La secretaria de Estado de Familia respondió de esta manera a un joven que le preguntó sobre las opciones de integración de los musulmanes, en medio del debate sobre la identidad nacional impulsado en Francia por Sarkozy.
Estas palabras provocaron una gran reacción en la oposición y en asociaciones de defensa de los derechos humanos, que reclamaron la dimisión de Morano.
El Movimiento contra el Racismo y por la Amistad entre los Pueblos (MRAP) denunció las declaraciones de la secretaria de Estado y señaló que contribuyen a estigmatizar la vida de los musulmanes en Francia.

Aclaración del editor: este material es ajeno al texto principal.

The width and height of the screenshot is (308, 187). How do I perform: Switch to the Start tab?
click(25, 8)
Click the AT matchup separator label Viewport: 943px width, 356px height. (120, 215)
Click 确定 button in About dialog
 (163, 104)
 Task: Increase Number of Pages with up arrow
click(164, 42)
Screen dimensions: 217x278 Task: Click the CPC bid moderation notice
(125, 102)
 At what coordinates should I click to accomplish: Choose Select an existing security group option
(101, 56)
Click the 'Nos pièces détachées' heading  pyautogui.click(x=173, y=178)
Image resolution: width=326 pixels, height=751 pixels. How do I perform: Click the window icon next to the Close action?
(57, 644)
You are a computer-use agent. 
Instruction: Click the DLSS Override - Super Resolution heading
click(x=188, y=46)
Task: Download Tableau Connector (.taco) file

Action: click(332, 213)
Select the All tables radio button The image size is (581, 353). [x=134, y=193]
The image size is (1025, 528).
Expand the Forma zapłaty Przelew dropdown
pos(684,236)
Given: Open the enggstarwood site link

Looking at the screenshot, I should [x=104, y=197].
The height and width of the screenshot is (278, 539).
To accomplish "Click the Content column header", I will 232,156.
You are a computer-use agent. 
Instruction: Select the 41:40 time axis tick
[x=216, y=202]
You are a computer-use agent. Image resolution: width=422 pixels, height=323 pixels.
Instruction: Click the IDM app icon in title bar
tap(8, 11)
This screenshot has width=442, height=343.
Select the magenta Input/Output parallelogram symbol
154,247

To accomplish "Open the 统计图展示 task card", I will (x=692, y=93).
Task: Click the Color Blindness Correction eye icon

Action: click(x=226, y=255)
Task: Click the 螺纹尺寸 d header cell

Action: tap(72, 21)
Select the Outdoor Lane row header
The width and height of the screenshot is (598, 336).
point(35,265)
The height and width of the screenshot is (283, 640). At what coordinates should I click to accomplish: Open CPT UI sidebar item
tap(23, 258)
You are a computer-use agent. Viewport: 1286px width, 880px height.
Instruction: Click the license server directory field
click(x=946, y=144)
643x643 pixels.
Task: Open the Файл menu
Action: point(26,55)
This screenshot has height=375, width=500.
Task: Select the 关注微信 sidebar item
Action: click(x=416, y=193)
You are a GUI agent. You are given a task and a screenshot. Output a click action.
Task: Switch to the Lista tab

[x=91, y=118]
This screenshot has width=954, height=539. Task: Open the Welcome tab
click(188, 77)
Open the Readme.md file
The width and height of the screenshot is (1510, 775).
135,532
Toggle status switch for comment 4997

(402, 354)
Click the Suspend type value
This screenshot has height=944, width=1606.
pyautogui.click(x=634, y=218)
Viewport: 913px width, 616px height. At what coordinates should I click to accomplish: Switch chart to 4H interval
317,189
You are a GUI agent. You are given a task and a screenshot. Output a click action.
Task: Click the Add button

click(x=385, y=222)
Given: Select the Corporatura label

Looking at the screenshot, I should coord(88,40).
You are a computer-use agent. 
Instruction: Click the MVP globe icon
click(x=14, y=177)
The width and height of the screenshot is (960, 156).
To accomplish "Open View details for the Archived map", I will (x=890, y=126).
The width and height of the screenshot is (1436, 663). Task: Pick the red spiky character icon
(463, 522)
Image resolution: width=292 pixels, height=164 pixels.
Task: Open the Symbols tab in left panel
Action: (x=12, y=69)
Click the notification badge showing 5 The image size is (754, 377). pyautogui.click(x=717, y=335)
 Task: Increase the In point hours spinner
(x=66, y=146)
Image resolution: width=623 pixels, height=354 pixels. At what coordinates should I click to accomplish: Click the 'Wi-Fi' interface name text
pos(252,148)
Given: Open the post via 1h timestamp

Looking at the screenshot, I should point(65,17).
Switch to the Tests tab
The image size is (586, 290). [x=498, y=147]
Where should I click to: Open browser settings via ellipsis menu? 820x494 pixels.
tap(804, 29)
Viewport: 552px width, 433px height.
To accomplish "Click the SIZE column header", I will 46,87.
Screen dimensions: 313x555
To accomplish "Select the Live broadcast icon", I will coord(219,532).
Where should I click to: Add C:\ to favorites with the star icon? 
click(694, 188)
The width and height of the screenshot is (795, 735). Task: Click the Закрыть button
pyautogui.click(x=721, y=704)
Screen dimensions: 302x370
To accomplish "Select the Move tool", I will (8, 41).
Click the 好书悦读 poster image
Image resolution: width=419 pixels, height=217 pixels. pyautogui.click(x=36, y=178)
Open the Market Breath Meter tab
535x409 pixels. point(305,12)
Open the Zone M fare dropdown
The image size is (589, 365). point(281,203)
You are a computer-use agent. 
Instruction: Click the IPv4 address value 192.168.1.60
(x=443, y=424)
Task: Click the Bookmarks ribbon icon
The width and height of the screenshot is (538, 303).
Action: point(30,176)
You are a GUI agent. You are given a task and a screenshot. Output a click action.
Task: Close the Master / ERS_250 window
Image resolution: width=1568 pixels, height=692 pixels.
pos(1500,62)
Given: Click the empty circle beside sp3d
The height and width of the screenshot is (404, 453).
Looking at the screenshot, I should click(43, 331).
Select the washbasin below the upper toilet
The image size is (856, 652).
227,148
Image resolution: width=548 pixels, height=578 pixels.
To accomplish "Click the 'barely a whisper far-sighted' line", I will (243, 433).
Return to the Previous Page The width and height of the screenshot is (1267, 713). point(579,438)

Precisó que, en el contexto del debate sobre la identidad nacional, esas palabras contribuyen a crear una categoría inferior de franceses desprovistos de ciertos derechos
Para el MRAP, las declaraciones de Morano dejan entrever que son los jóvenes musulmanes de los barrios degradados los responsables de no encontrar trabajo, cuando en realidad son las víctimas de no tenerlo.
El portavoz del Partido Socialista (PS), Benoit Hamon, consideró que las palabras de Morano dejan entrever una «grosera amalgama» entre inmigración, delincuencia, Islam e identidad nacional.
La secretaria de Estado se defendió de las acusaciones, aseguró que las palabras fueron sacadas de contexto y pidió a los periodistas que las publicaron que se excusen.